-- BEGIN --
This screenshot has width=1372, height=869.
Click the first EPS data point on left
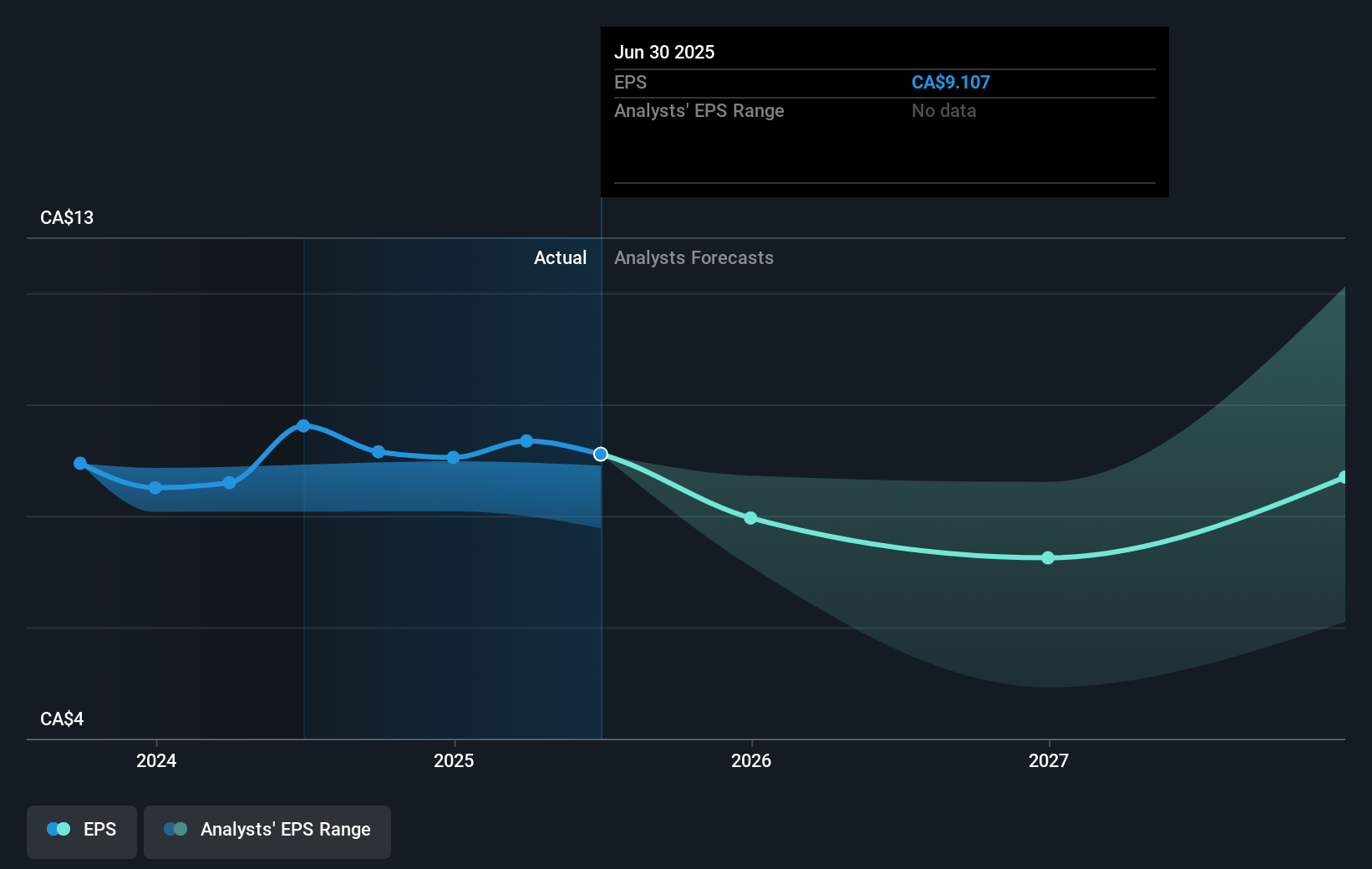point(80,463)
-- END --
-- BEGIN --
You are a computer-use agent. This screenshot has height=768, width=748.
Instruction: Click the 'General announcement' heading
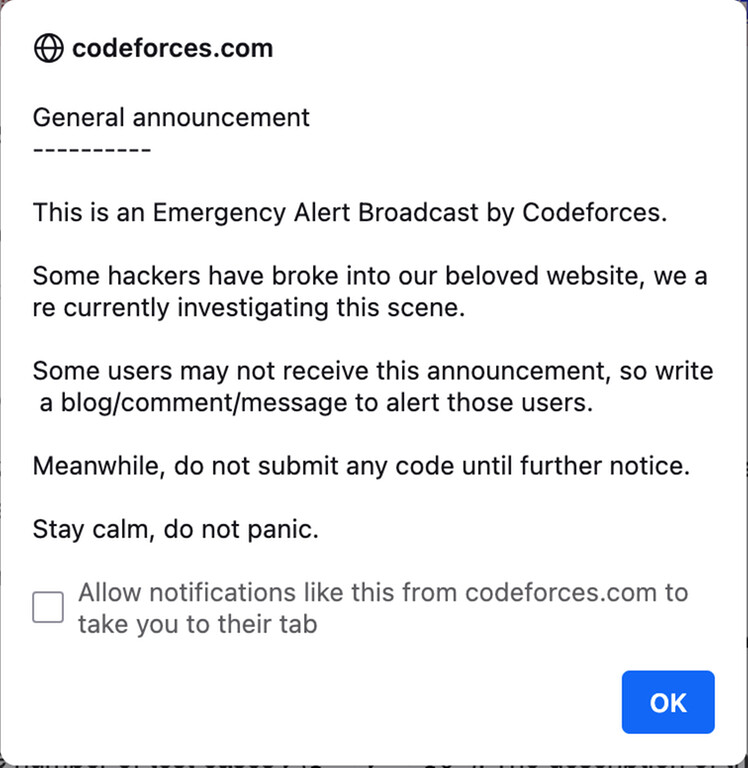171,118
-- END --
-- BEGIN --
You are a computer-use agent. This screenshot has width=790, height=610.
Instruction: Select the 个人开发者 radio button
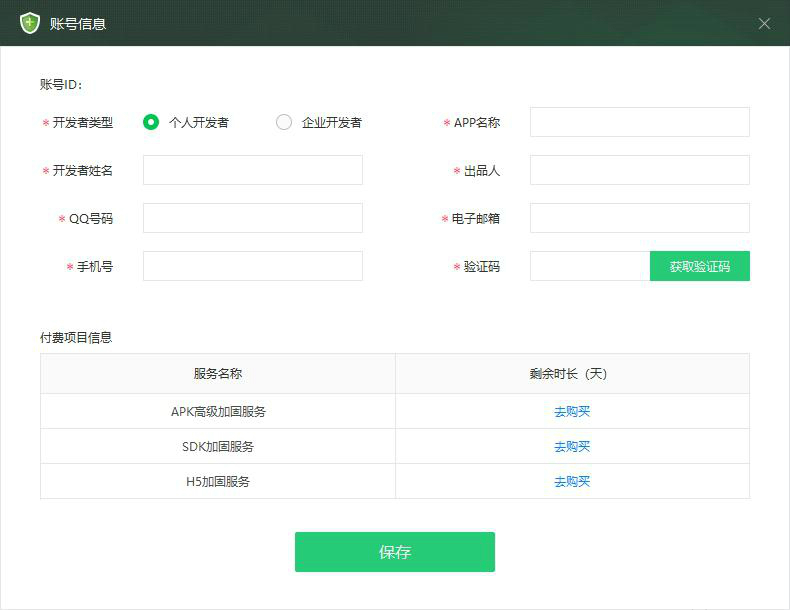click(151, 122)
-- END --
* _REQUEST_
Write out the part of the listing that opens with the line containing "has width=790, height=610." and closes with the line containing "click(151, 122)", including both of those lines, and leave the pictures out.

* _FINISHED TASK_
You are a computer-use agent. This screenshot has width=790, height=610.
Instruction: Select the 个人开发者 radio button
click(151, 122)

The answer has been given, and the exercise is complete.